Auch der hier veröffentlichte Entwurf war bis zu einem gewissen Abschluss gediehen, als Johannes Schell zu einem neuen Anlauf Anstalten machte. Zum Glück war der Neubeginn diesmal nicht so radikal, sondern beschränkte sich auf zwei Kapitel, die er dem letzten Drittel des Manuskriptes einfügte – Wichtiges nochmals zusammenfassend und Neues ergänzend. Es sind dies die Kapitel 55 und 56. Diese Überarbeitung des zweiten Entwurfs wurde durch die einsetzende Erkrankung bald gelähmt und beendet. So ist das, was uns hier vorliegt, ein Torso.

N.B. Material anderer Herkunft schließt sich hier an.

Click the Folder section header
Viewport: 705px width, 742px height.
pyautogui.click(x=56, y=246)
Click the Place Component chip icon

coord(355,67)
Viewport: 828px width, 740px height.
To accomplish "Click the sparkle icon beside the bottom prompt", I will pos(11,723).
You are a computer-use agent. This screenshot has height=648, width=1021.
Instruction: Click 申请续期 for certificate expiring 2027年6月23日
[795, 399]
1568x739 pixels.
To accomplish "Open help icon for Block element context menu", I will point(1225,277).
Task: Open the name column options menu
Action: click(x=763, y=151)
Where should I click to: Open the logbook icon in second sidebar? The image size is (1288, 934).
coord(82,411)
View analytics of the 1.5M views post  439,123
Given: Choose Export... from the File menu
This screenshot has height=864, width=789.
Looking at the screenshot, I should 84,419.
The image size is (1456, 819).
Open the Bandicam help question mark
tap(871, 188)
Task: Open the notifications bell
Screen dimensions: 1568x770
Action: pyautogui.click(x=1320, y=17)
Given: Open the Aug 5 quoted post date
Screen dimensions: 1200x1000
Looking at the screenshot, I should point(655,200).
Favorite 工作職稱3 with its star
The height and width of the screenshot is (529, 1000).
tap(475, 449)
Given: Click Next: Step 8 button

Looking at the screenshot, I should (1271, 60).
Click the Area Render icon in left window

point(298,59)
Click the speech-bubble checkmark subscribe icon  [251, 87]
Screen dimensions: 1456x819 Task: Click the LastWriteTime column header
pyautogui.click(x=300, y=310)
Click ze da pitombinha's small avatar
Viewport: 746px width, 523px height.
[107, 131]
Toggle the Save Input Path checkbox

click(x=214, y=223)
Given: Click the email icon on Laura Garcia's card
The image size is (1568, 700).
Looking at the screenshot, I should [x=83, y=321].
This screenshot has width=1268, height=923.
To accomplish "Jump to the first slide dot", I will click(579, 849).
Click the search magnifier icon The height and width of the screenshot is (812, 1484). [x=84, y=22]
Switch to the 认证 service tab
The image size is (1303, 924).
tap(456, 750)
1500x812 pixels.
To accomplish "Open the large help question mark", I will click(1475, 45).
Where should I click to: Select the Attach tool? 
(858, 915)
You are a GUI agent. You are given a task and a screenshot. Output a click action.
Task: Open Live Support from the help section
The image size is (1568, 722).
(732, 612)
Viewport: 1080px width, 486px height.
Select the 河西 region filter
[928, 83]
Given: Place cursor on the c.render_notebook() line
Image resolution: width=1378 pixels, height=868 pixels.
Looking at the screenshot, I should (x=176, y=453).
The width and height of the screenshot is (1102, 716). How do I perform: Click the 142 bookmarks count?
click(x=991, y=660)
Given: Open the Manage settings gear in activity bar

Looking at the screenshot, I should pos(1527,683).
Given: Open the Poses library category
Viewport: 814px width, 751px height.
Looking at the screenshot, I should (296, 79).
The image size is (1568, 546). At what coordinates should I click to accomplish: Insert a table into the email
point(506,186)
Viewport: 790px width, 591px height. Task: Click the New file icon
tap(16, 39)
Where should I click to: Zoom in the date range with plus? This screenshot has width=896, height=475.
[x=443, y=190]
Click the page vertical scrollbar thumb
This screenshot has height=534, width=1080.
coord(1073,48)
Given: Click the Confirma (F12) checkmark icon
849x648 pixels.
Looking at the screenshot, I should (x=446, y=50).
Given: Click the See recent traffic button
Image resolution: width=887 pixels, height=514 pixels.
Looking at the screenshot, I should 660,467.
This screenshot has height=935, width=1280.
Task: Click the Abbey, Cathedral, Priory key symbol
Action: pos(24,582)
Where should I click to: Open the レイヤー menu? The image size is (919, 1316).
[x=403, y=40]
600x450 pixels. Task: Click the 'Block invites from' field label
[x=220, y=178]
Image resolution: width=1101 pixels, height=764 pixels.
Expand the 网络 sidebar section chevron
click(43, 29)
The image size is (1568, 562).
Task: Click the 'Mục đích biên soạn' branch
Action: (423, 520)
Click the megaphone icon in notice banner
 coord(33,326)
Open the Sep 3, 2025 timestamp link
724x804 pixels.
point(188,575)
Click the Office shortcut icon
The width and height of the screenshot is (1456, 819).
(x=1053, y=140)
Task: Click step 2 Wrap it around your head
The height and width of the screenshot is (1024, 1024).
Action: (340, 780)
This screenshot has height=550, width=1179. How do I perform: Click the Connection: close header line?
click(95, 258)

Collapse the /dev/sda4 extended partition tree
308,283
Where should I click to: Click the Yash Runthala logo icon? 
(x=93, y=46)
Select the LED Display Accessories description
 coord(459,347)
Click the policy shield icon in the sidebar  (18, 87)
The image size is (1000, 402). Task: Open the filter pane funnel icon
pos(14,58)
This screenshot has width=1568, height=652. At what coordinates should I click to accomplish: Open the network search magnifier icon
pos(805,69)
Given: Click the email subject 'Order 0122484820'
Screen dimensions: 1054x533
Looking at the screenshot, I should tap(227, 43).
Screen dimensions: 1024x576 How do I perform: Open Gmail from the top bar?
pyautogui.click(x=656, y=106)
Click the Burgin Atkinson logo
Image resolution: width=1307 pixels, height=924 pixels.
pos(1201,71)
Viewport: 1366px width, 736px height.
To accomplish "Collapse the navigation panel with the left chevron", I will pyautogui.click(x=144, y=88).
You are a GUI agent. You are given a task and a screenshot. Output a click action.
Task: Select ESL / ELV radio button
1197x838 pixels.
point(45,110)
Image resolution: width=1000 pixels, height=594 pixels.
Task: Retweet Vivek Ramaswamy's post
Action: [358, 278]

Warum nun die Veröffentlichung eines nicht abgeschlossenen Manuskriptes? Dafür gibt es drei Gründe: Zum einen ist die Arbeit weit genug gediehen, um die Zielsetzung klar erkennen zu können. Zum anderen handelt es sich um das Lebenswerk eines ungewöhnlichen Mannes. Entscheidend aber ist der dritte Grund: Das, was trotz aller Vorläufigkeit vorliegt, ist bedeutsam genug, einem größeren Publikum vorgestellt zu werden.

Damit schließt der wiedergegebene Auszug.